By Fernando Aguilar - RDA EU Early Career Grant Winner – Universidad de Cantabria
According to IBM’s definition of Big Data (https://www-01.ibm.com/software/data/bigdata/what-is-big-data.html), every day we create around 2.5 quintillion bytes of data, which means that the 90% of the available data has been created during the last two years. Research data is an important source for this continuous data creation and it needs to be used in a proper way that allows the scientific community to get an added value and obtain information from this data. Research Data Alliance is, from my point of view, the most important forum where researchers from around the world can discuss and agree new and common methodologies to manage the data during all the different life cycle stages, which is very interesting for my PhD Thesis. During The International Data Forum day and the RDA 8th plenary, I took the opportunity to learn from different approaches on data management and check out how different communities can contribute to develop a more open science.
It is clear that the big amount of data generated every day needs to be correctly administered to get that added value since analyzing data from different sources is key for doing science nowadays. The potential use of integrated and linked data will allow to address global challenges and to solve complex problems we were unable to solve years ago. Shared economy initiatives like AirBnb are the models that Open Data should take into account since they are models based on trusted relationships.

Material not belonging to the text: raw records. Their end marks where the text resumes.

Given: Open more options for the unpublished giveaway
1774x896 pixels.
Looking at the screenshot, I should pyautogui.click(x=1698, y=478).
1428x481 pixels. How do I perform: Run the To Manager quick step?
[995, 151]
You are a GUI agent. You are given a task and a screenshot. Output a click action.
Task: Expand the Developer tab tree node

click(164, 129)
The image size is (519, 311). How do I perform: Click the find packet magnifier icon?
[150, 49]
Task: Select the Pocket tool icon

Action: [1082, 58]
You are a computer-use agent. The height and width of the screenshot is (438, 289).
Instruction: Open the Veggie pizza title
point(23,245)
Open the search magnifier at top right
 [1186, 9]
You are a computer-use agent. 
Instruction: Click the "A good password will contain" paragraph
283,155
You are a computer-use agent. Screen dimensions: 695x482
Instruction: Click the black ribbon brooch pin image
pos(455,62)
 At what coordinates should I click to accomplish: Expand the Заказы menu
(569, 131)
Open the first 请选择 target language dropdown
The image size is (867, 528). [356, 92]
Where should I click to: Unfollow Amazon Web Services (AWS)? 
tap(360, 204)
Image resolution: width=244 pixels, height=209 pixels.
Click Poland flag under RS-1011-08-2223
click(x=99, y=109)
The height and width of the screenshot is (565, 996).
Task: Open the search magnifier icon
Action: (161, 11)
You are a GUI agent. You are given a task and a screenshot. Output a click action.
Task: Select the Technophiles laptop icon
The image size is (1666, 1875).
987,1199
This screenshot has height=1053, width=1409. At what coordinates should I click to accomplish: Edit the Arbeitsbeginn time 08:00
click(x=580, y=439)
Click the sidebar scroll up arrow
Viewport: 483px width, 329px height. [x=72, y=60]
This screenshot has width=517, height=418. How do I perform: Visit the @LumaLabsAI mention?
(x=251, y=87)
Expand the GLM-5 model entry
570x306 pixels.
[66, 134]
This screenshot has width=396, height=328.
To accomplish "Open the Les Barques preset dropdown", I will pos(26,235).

Within a proper framework where all scientists generate data based on the four FAIR principles (Findable, Accessible, Inter-operable, Re-usable) as well as other open-data oriented recommendations such as the RDA ones, reserchers could integrate their data being sure that everything is correct. However, there are basically two problems: trust and services gap. In many cases, scientists do not trust in sharing their data or they do not trust in using data from others because of many reasons. Regarding the service gap, in some scientific fields there is a gap between different levels of services (data, software, projects) that are not connected or directly there are no service from any level. Both problems can be addressed creating collaborative environments based on trust, where people could share both data and services supported by e-infrastructures just as sharing economy initiatives like AirBnb put together different actors providing or using services. In order to achieve this goal, cloud computing could be a key factor due to the flexibility, scalability and variety of service that it can provide.
The European Commission is making efforts to develop that described collaborative environment for research. In the EC context, it is called European Open Science Cloud and it would be a common space where all the data infrastructures can be integrated for sharing not only data but also services. Managing the big amount of available data is basic for the human development in the following years and it needs to be accessible not only for researchers but also for the other stakeholders: policy makers, business and society.
During the RDA 8th plenary, I could participate in different WG, IG and BoF sessions that were very interesting. I have realized that RDA is a very important forum at international level and supported by very important institutions like NSF, NIST and the European Commission. Around 40 countries were represented which indicates the international character of the event. It was plenty of sessions, hackatons, workshops, etc. The first plenary session regarded the importance of supporting transitions from projects or initiatives that generates data to a sustainable status. For public funders it is clear that data generated by public funds is a public good that need to be given in return, but sometimes there no media to do it. Innovative ways are needed. For instance, Open Source is supported by the community and there is a wide rank of options in that sense, even mixing business models or academic, but creating a stakeholders community is needed to create users of your products.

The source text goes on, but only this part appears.